Film zaczął się już dobre 10 minut wcześniej, a my dalej siedzieliśmy w ciszy.
- Boże, dlaczego tu tak cicho? – Zapytałam.
- Nikt tu Bogiem nie jest.
- To, to już wiem. Wczoraj się przekonałam.
- Nikt nie jest święty.
- No nie jest i nie będzie.
- Dobra ludzie oglądacie, czy mam słuchać waszej rozmowy? – wtrącił się Izzy.
- Kurwa oglądasz ten koncert?
- Próbuje, ale mi nie wychodzi, bo gadacie.
- To nie słuchaj nas. Problem?
- Nie, ale może trochę ciszej, co?
- Nie macie gdzie się kłócić?
- Nie! – Krzyknęli razem.
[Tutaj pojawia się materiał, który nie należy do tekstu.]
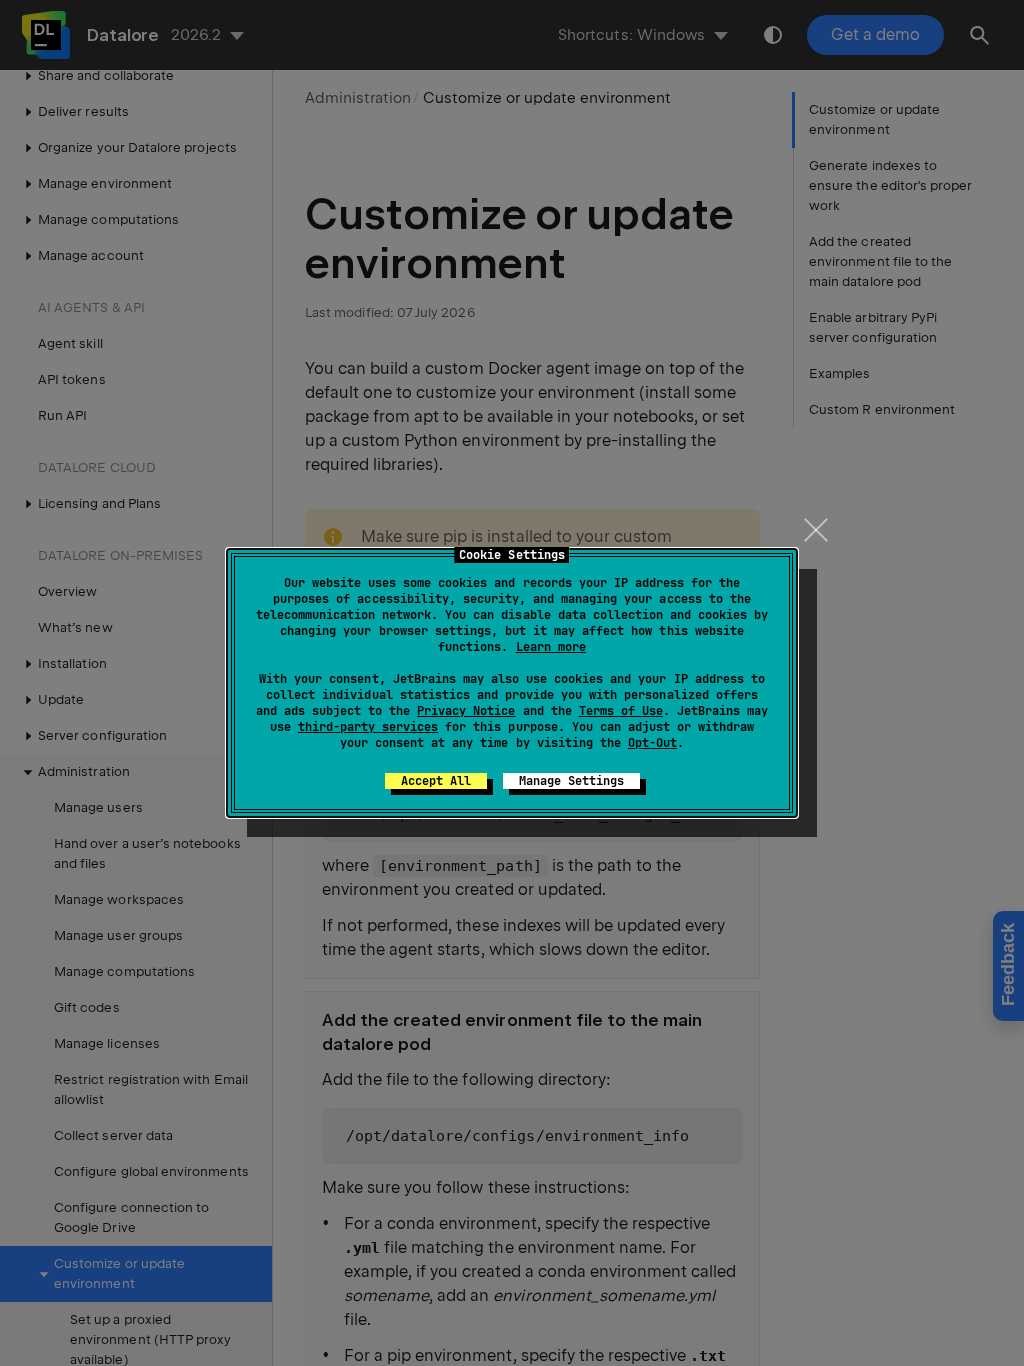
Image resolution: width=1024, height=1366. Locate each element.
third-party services (368, 727)
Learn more (551, 647)
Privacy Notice (466, 711)
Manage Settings (571, 781)
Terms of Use (621, 711)
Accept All (436, 781)
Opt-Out (652, 743)
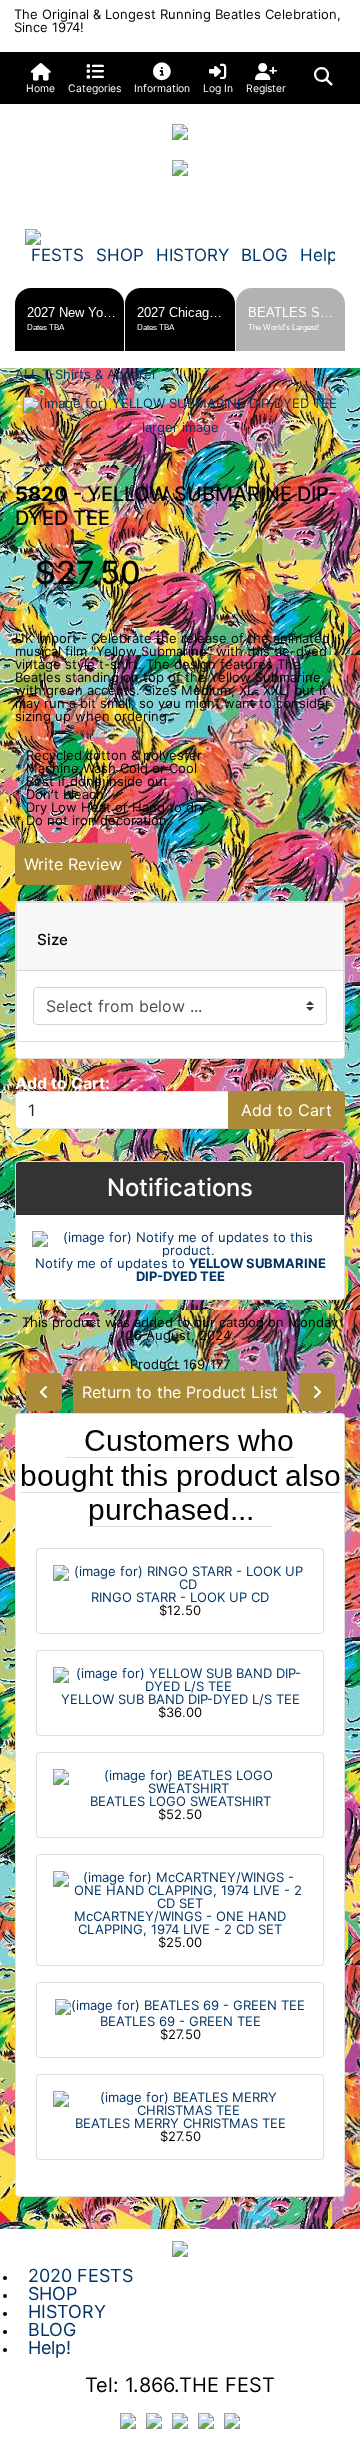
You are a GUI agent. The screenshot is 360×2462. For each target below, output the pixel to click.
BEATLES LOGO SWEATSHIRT (180, 1801)
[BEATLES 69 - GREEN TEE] (180, 2005)
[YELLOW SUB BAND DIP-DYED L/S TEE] (180, 1678)
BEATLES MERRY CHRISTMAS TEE (180, 2123)
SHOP (120, 255)
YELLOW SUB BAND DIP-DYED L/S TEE (180, 1699)
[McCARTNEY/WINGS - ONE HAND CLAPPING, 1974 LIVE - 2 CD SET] (180, 1889)
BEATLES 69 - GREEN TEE (180, 2021)
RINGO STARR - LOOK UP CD (180, 1597)
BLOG (264, 255)
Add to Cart (286, 1110)
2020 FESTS (80, 2275)
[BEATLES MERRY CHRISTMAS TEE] (180, 2102)
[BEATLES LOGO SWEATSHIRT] (180, 1780)
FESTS (57, 255)
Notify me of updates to (180, 1269)
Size (52, 940)
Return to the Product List (180, 1392)
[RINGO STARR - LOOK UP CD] (180, 1576)
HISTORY (192, 255)
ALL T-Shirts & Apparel (85, 374)
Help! (321, 255)
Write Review (73, 864)
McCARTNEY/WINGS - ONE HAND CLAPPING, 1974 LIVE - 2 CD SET (180, 1922)
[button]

Czy oni muszą krzyczeć? Uszy mi rozpierdolą.
- Kurwa nie krzyczcie, bo mi uszy rozpierdoli.
- Dobra ja się zamykam. – Powiedział Axl. Wreszcie to trzech próbach udało mi się wytłumaczyć rudemu żeby nie krzyczał.
Oglądaliśmy ten koncert w tej chorej atmosferze. W końcu nie wytrzymałam i wyszłam z pokoju. Usłyszałam kroki za mną, gwałtownie odwróciłam się i ten ktoś poleciał na mnie, wywalając nas na podłogę.
- Coś ty najlepszego zrobiła?
- Ja?
- Tak ty. – No tak, był to rudy.
- Odczep się ode mnie.
- Co ci się stało?
- Nic. Nie mogę iść do kibla?
- Eee no możesz.
- To, w czym problem?
- Bo ten głupek psuję całe oglądanie koncertu.
- No wow! Nie wiedziałeś?
- Wiedziałem, ale zaczyna mnie to wkurzać.
- Nie tylko ciebie. Dobra mogę wejść sama?
- A tak, już. Idę sobie.
Zaśmiałam się pod nosem. Jak on będzie tak za mną łaził to  go chyba zabiję. No ile można?

 Wychodząc z łazienki usłyszałam krzyki chłopaków. Pobiegłam do salonu, zobaczyłam jak Izzy stał pod ścianą, a Axl trzymał wazon na głową. Nie wiedziałam co zrobić, czy roześmiać się jak idiotka na środku salonu, czy zacząć płakać. I tak połowa salon było rozwalonego.
- Kurwa, co wyście tutaj narobili? Aż tak się wam nudzi? Poprawić wam humor? Axl odbiło ci naprawdę? Mam wam wpierdolić obydwu? Macie przestać i posprzątać mi dom!! – Wszyscy patrzyli na mnie jakby zobaczyli jakiegoś diabła, czy coś. Byłam nieźle wkurwiona. – Was się nie da zostawić na 5 minut samych. Zachowujecie się jak małe dzieci.
- Mówisz jak moja ciotka. – Powiedział rudy.
- Masz coś jeszcze do powiedzenia, czy już skończyłeś?  Może i ma rację. To teraz bierzcie się za sprzątanie salonu, bo jak rodzice tutaj przyjdą i to zobaczą to mnie zabiją.
- Dobra tylko się uspokój.
- Ja mam się uspokoić? Hahaha uspokoić? Powaliło cię chyba? Wiesz co wy zrobiliście? Rozwaliliście najcenniejszy pokój w tym domu.
- O kurwa. Że co?
- Nie ‘ o kurwa’ tylko sprzątacie to, czy mam to sama zrobić przy tym wywalając was za drzwi i dając psu do zjedzenia?
- Nie tak ostro, co? – Powiedział William.
- A jak? Wam naprawdę się  popierdoliło w główkach!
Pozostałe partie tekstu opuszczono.